Start of SOURCE INFORMATION

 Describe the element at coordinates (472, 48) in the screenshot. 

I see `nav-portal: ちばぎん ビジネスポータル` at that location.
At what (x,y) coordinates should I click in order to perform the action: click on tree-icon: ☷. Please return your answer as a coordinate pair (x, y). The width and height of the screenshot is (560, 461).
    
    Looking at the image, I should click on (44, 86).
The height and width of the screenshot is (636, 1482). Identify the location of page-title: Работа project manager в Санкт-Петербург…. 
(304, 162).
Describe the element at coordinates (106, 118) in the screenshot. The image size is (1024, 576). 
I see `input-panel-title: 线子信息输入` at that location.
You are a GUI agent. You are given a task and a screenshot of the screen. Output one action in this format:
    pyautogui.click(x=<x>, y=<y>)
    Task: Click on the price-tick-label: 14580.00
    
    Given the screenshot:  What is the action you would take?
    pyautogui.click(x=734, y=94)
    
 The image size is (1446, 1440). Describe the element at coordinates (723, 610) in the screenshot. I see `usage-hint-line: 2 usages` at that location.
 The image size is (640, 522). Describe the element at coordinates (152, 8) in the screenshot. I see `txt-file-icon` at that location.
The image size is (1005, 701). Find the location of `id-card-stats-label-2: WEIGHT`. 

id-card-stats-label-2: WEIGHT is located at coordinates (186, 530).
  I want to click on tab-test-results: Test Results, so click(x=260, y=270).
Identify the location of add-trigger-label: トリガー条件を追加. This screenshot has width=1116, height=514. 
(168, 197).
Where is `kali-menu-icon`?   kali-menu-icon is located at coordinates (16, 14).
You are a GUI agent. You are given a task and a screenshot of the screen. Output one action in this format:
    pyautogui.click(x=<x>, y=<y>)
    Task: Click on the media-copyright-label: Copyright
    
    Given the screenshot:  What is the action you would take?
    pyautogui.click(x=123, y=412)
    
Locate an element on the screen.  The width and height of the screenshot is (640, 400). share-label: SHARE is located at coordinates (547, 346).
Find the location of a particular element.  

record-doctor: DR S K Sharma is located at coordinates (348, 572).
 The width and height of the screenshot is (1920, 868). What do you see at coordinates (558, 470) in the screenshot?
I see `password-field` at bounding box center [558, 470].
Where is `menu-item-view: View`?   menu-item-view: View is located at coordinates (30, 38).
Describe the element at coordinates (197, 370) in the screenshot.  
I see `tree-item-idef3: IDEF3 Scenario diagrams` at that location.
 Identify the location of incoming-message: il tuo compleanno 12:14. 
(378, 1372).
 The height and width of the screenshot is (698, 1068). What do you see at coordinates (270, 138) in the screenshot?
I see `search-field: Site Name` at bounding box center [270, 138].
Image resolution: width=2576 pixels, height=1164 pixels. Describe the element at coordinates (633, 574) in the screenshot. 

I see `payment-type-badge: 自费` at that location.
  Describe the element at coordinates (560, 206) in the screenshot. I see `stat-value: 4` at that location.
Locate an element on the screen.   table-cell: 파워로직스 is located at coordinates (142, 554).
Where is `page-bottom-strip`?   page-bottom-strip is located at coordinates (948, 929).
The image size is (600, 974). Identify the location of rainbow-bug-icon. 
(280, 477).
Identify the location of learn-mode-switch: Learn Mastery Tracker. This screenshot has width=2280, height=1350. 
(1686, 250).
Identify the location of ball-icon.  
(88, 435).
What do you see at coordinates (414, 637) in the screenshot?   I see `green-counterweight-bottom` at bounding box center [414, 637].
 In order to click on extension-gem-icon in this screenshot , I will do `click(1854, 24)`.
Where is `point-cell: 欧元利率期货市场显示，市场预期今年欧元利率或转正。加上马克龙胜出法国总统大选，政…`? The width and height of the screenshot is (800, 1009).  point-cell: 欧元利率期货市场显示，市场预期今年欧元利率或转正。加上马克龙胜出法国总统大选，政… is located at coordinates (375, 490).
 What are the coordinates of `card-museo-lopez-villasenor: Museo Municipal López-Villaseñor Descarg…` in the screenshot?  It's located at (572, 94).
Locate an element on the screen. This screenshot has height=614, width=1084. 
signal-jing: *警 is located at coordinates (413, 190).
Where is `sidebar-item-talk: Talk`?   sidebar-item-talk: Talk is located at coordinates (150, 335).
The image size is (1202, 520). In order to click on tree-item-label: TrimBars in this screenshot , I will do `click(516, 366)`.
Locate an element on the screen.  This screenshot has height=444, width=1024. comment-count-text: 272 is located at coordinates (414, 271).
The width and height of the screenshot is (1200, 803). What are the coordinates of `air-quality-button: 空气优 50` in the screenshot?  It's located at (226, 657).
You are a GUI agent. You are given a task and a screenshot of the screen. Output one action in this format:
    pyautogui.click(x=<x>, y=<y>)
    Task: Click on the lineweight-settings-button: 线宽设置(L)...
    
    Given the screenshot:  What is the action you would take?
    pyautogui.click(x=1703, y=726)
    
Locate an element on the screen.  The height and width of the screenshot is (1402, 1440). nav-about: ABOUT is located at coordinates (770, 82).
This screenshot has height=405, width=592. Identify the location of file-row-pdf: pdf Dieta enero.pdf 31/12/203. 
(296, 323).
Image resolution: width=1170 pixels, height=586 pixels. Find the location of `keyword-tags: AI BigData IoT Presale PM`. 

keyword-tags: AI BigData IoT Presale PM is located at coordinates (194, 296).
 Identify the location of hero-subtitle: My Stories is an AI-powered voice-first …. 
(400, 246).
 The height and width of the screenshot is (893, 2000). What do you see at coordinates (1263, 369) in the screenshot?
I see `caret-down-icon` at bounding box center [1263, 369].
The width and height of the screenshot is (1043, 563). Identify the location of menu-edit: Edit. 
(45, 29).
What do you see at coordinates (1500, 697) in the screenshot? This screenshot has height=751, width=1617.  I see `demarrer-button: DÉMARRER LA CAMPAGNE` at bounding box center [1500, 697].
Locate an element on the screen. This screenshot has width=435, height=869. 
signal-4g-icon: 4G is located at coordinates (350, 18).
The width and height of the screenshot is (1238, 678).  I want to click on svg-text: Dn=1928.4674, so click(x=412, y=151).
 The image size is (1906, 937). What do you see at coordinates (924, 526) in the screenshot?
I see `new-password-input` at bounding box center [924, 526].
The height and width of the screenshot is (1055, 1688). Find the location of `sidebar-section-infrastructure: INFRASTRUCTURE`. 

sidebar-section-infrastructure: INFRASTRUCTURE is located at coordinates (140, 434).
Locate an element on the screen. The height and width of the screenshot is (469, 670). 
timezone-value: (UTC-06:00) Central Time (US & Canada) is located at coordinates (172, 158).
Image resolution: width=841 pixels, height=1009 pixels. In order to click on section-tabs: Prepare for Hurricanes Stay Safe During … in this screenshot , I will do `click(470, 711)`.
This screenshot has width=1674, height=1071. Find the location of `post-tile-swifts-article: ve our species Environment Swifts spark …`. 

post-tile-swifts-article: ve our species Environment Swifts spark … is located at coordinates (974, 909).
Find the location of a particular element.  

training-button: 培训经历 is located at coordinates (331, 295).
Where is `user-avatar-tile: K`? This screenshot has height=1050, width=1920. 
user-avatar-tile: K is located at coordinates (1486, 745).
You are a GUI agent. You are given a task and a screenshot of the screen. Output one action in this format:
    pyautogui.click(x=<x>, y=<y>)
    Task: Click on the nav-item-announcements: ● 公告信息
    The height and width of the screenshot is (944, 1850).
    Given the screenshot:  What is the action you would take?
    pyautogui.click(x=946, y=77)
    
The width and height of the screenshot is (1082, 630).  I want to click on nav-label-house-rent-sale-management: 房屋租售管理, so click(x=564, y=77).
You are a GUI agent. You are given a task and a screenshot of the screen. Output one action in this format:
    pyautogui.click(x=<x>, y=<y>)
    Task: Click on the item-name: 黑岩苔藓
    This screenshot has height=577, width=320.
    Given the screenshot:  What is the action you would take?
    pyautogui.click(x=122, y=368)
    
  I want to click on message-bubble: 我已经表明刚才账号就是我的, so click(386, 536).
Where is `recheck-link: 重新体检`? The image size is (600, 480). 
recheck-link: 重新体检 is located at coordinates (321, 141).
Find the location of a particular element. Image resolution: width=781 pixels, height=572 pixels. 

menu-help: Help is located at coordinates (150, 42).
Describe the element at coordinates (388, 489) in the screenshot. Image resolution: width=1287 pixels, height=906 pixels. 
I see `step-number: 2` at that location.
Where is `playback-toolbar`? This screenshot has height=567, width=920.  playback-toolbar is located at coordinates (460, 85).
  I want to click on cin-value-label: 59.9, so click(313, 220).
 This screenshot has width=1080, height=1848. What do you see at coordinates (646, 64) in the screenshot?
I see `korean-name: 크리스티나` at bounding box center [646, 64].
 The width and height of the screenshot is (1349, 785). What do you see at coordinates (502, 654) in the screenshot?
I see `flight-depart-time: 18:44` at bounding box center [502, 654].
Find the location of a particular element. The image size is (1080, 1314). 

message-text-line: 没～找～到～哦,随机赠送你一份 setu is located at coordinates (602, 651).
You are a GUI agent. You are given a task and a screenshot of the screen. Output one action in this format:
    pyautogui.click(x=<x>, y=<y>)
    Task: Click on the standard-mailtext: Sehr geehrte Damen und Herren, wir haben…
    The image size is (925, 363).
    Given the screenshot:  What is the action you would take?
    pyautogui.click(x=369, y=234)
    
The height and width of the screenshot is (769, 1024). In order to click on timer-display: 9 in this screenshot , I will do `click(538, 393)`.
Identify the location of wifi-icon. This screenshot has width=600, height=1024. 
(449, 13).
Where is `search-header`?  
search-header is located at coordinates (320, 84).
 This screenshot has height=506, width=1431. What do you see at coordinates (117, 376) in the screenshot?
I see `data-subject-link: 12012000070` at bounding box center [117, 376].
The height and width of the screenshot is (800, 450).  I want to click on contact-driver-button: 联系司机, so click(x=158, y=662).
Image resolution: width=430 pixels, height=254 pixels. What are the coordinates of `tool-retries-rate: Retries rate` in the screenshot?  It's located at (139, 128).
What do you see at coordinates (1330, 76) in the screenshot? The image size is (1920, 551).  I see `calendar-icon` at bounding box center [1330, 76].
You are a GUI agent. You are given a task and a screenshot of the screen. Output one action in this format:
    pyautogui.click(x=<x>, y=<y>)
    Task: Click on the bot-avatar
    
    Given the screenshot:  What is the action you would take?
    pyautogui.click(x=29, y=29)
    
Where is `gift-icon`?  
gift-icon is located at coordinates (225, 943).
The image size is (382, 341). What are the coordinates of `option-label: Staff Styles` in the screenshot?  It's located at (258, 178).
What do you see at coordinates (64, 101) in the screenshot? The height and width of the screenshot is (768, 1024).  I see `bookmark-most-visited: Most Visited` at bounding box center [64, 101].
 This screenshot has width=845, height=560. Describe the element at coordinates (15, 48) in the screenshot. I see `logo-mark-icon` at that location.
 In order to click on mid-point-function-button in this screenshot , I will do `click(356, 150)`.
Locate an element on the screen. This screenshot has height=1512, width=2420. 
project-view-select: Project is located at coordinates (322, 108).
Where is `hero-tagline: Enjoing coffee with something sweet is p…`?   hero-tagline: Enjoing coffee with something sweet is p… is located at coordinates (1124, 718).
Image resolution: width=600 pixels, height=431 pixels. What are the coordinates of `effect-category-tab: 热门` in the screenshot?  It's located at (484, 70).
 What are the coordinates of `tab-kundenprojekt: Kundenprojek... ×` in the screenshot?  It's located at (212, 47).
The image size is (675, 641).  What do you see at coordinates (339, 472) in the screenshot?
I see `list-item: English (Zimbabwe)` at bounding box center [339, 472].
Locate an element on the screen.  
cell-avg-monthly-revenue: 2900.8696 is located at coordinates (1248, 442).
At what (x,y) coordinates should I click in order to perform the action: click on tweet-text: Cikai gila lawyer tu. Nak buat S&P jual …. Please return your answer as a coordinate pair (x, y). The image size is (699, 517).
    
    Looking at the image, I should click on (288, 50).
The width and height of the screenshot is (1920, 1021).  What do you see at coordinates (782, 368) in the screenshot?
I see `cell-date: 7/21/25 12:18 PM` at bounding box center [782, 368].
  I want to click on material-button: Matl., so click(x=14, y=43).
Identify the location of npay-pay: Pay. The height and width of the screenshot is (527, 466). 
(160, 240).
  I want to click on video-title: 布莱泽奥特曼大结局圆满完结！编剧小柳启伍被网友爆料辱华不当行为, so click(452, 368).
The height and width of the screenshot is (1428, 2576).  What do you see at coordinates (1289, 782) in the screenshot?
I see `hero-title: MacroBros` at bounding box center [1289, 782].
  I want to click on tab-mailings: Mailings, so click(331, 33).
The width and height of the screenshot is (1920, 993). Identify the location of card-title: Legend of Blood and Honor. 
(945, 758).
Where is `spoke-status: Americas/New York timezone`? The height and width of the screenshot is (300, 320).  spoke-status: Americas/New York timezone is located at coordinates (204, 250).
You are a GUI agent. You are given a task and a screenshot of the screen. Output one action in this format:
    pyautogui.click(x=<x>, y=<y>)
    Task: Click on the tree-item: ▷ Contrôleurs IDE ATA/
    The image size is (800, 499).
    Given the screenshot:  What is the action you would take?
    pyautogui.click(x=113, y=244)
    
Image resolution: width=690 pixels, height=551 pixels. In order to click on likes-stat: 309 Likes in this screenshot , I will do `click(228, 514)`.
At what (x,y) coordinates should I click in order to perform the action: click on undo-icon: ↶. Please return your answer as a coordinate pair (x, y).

End of SOURCE INFORMATION

• DIRECTIVE
Repeat the items word for word, from the line that contains "The height and width of the screenshot is (1428, 2576)." through the final line of the items.

• RESULT OF THIS TASK
The height and width of the screenshot is (1428, 2576).  What do you see at coordinates (1289, 782) in the screenshot?
I see `hero-title: MacroBros` at bounding box center [1289, 782].
  I want to click on tab-mailings: Mailings, so click(331, 33).
The width and height of the screenshot is (1920, 993). Identify the location of card-title: Legend of Blood and Honor. 
(945, 758).
Where is `spoke-status: Americas/New York timezone`? The height and width of the screenshot is (300, 320).  spoke-status: Americas/New York timezone is located at coordinates (204, 250).
You are a GUI agent. You are given a task and a screenshot of the screen. Output one action in this format:
    pyautogui.click(x=<x>, y=<y>)
    Task: Click on the tree-item: ▷ Contrôleurs IDE ATA/
    The image size is (800, 499).
    Given the screenshot:  What is the action you would take?
    pyautogui.click(x=113, y=244)
    
Image resolution: width=690 pixels, height=551 pixels. In order to click on likes-stat: 309 Likes in this screenshot , I will do `click(228, 514)`.
At what (x,y) coordinates should I click in order to perform the action: click on undo-icon: ↶. Please return your answer as a coordinate pair (x, y).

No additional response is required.